> [PROBLEM DETAILS]: Within the entries below, the lines from the one with "At what coordinates should I click to accomplish: Collapse" through the one with "Viewport: 350px width, 250px height." are to be set down exactly, both ends kept.

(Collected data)

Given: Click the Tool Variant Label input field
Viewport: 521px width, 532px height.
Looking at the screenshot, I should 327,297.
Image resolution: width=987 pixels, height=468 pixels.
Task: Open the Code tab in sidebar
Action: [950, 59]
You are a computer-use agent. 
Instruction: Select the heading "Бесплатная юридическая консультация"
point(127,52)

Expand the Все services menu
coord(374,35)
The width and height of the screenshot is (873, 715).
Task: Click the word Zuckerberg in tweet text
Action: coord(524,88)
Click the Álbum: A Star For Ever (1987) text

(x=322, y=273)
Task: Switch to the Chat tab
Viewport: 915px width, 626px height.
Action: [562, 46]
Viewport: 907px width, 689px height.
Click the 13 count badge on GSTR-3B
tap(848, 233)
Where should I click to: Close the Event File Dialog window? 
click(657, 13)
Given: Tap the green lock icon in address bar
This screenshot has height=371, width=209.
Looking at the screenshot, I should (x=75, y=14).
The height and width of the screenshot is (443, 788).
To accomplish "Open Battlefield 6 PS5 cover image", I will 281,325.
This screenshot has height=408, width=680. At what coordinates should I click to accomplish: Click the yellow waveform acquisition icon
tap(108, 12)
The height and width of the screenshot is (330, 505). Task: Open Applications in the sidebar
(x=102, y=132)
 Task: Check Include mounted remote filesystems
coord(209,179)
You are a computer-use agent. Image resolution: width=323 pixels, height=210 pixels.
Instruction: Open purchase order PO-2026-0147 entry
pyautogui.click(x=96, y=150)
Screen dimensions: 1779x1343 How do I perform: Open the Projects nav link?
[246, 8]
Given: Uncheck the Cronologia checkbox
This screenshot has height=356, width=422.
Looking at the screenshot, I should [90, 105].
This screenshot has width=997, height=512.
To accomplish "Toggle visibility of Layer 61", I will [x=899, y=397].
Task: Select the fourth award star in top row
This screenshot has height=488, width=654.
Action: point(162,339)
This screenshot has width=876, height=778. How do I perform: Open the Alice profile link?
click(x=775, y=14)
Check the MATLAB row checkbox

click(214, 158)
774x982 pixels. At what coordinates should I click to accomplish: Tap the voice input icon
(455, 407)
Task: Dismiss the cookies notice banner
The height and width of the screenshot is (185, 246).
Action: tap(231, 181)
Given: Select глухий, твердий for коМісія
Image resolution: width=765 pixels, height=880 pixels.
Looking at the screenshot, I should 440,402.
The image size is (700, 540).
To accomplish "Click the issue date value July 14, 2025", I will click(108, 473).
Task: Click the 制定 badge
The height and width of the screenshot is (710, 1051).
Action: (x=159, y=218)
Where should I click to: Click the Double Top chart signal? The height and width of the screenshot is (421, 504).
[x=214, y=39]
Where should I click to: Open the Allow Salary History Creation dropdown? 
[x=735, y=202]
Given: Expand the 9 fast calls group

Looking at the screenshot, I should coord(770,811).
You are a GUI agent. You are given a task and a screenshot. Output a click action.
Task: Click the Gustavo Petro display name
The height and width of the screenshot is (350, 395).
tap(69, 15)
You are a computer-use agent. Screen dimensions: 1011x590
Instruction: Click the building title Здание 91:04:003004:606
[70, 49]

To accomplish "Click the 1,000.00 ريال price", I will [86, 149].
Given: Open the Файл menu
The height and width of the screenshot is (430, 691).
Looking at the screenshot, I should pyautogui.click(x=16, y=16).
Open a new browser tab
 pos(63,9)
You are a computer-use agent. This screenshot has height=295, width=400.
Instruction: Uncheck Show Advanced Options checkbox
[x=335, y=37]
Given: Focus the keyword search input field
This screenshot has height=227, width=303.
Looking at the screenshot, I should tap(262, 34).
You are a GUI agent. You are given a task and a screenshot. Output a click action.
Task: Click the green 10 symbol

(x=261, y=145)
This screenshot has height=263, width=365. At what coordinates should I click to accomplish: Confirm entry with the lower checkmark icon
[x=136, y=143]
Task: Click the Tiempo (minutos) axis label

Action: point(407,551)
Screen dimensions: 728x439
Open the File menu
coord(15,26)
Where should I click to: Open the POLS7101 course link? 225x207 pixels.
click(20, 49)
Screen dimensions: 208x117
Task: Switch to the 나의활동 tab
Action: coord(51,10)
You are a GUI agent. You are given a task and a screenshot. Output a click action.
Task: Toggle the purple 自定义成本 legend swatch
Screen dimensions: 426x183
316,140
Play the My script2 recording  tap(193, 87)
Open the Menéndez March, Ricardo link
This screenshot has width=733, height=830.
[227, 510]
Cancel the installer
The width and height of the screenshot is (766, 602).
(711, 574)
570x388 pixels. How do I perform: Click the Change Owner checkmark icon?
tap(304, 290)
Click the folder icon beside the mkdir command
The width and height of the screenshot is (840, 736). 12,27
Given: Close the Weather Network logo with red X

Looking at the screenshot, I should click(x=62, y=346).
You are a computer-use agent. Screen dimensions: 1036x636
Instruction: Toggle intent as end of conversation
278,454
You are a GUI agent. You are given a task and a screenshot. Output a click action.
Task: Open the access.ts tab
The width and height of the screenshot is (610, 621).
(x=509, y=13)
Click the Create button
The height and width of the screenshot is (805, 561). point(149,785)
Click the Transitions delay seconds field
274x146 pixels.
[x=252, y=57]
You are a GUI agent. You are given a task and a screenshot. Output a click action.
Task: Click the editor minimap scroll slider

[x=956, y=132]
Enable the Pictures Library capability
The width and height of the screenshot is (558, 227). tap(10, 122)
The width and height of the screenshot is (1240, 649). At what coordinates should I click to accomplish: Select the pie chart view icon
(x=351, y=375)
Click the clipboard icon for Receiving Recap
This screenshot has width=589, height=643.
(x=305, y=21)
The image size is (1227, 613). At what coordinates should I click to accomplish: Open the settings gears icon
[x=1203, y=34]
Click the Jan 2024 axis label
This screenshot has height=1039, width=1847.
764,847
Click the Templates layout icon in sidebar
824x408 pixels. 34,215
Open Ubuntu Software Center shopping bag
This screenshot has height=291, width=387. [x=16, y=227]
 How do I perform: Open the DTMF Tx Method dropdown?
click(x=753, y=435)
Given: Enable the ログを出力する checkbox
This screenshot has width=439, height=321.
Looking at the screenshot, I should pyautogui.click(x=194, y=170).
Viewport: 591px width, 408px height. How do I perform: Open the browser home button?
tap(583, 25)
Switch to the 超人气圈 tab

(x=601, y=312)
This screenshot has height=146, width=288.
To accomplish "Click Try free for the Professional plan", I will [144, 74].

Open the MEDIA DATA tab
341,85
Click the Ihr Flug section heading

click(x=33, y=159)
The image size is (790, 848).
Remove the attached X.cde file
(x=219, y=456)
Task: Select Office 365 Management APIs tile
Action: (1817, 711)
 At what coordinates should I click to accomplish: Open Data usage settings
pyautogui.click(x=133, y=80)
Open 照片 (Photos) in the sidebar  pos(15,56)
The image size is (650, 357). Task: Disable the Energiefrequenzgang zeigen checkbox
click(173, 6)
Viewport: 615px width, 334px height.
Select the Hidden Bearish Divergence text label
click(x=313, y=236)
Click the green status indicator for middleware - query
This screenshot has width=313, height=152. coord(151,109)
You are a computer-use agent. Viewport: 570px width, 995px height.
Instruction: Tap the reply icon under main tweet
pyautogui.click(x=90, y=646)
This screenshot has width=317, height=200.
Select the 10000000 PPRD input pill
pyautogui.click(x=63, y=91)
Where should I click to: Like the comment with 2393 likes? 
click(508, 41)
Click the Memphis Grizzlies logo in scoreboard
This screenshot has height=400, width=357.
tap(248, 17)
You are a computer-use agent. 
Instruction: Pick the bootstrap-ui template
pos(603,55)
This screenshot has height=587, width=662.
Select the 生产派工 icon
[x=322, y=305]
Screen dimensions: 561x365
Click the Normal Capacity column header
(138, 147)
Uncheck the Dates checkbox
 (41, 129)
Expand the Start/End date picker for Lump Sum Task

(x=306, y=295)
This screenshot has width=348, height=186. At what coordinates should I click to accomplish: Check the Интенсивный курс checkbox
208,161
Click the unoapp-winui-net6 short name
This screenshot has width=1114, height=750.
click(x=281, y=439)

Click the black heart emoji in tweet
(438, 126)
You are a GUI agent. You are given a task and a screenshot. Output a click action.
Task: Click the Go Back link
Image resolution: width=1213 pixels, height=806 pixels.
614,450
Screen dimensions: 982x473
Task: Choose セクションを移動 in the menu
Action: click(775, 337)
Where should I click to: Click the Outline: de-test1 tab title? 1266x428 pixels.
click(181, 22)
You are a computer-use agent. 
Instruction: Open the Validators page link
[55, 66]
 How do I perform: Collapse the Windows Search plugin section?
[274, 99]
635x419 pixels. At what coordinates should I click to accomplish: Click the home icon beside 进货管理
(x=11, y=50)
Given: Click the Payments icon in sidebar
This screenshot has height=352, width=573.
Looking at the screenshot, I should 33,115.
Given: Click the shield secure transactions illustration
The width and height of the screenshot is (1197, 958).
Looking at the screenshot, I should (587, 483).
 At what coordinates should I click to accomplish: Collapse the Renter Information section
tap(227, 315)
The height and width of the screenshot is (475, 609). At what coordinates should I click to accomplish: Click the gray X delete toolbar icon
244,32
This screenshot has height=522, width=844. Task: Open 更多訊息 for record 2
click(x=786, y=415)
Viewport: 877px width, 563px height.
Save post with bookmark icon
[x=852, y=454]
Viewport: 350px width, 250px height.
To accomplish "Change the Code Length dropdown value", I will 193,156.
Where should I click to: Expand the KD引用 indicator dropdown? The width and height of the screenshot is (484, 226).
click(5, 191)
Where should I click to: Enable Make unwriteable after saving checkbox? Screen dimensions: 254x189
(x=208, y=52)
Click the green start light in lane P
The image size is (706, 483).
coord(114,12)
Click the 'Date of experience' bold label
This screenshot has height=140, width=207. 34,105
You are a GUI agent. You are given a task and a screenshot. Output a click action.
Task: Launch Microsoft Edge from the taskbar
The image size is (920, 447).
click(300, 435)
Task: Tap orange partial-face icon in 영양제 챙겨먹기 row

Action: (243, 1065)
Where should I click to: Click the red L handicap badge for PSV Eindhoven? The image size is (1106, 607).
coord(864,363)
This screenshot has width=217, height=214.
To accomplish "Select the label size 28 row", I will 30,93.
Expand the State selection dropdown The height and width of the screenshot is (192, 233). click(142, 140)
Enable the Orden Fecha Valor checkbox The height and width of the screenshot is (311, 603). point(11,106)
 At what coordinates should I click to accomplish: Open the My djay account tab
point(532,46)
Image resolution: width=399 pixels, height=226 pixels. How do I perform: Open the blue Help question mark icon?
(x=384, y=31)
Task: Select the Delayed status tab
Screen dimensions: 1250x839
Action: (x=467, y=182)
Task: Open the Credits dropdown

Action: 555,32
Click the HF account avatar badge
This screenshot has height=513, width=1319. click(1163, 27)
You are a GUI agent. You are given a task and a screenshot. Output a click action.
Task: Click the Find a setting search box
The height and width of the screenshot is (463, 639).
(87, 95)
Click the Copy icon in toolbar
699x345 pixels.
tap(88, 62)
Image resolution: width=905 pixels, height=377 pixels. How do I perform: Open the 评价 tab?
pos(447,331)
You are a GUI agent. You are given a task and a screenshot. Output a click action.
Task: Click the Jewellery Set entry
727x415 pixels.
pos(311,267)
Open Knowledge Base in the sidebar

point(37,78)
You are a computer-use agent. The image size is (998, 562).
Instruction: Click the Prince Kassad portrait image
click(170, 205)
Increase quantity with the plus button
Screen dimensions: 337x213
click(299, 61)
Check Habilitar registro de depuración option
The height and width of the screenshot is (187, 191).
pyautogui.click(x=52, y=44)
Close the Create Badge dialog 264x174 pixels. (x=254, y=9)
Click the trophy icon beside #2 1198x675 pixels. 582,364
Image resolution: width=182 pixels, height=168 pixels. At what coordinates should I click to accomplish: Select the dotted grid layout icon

> [WRITTEN RESPONSE]:
 At what coordinates should I click to accomplish: Collapse the Renter Information section
tap(227, 315)
The height and width of the screenshot is (475, 609). At what coordinates should I click to accomplish: Click the gray X delete toolbar icon
244,32
This screenshot has height=522, width=844. Task: Open 更多訊息 for record 2
click(x=786, y=415)
Viewport: 877px width, 563px height.
Save post with bookmark icon
[x=852, y=454]
Viewport: 350px width, 250px height.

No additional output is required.